I would also include something like this:
if timeLeft > 5h --> Inform user that this might not work properly
if timeLeft > 10h --> Inform user that there might be better ways to move the file
if timeLeft > 24h --> Abort and check for problems
I would also inform the user if the estimated time varies too much
And if it's not too complicated, there should be an auto-check function that checks if the process is still alive and working properly every 1-10 minutes (depending on the application).
speaking about network file copy, the best thing is to calculate file size to be transfered, network response and etc. An approach that i used once was:
Connection speed = Ping and calculate the round trip time for packages with 15 Kbytes.

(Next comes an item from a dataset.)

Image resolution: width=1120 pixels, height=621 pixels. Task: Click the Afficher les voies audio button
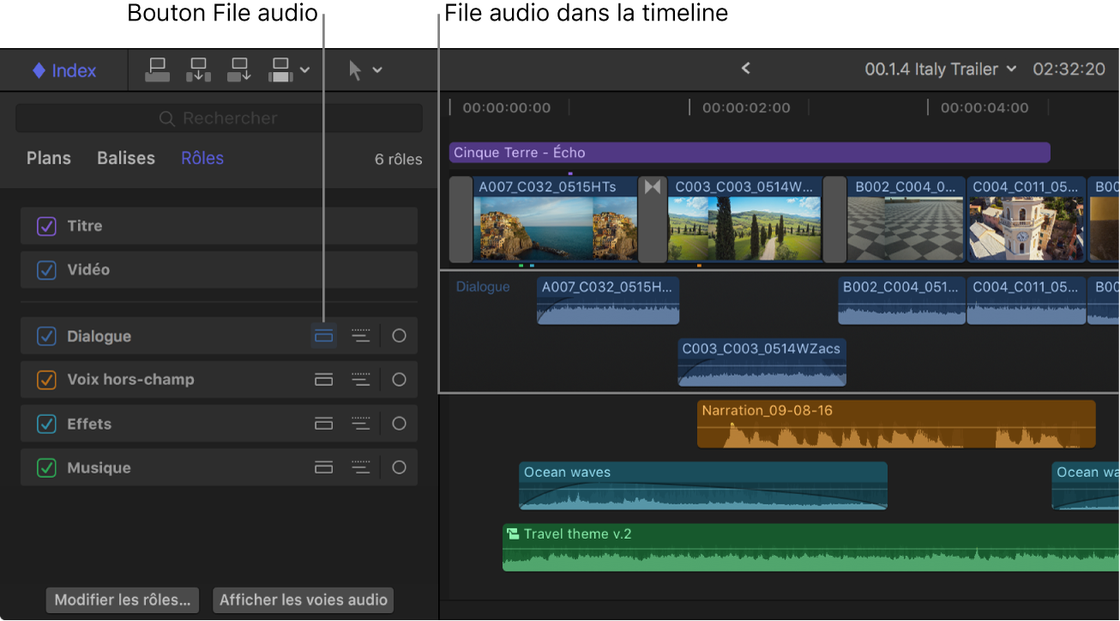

Get my file size and see, theorically, how many time it would take if i would break it in
15 kb packages using my connection speed.
Recalculate my connection speed after transfer is started and ajust the time that will be spended.
I've been pondering on this one myself. I have a copy routine - via a Windows Explorer style interface - which allows the transfer of selected files from an Android Device, to a PC.
At the start, I know the total size of the file(s) that are to be copied, and as I am using C#.NET, I am using a Stopwatch, to get the elapsed time, and while the copy is in progress, I am keeping a total of what is copied so far, in terms of bytes.
I haven't actually tested it yet, but the best way seems to be this -
estimated = elapsed * ((totalSize - copiedSoFar) / copiedSoFar)
I never saw it the way you guys are explaining it-by trasfeed bytes & total bytes.
The "experience" always made a lot more sense (not good/accurate) if you instead use bytes of each file, and file count. This is how the estimate swings wildly.
If you are transferring large files first, the estimate goes long-even with the connection static. It is like it naively thinks that all files are the average size of those thus transferred, and then makes a guess assuming that the average file size will remain accurate for the entire time.
This, and the other ways, all get worse when the connection 'speed' varies...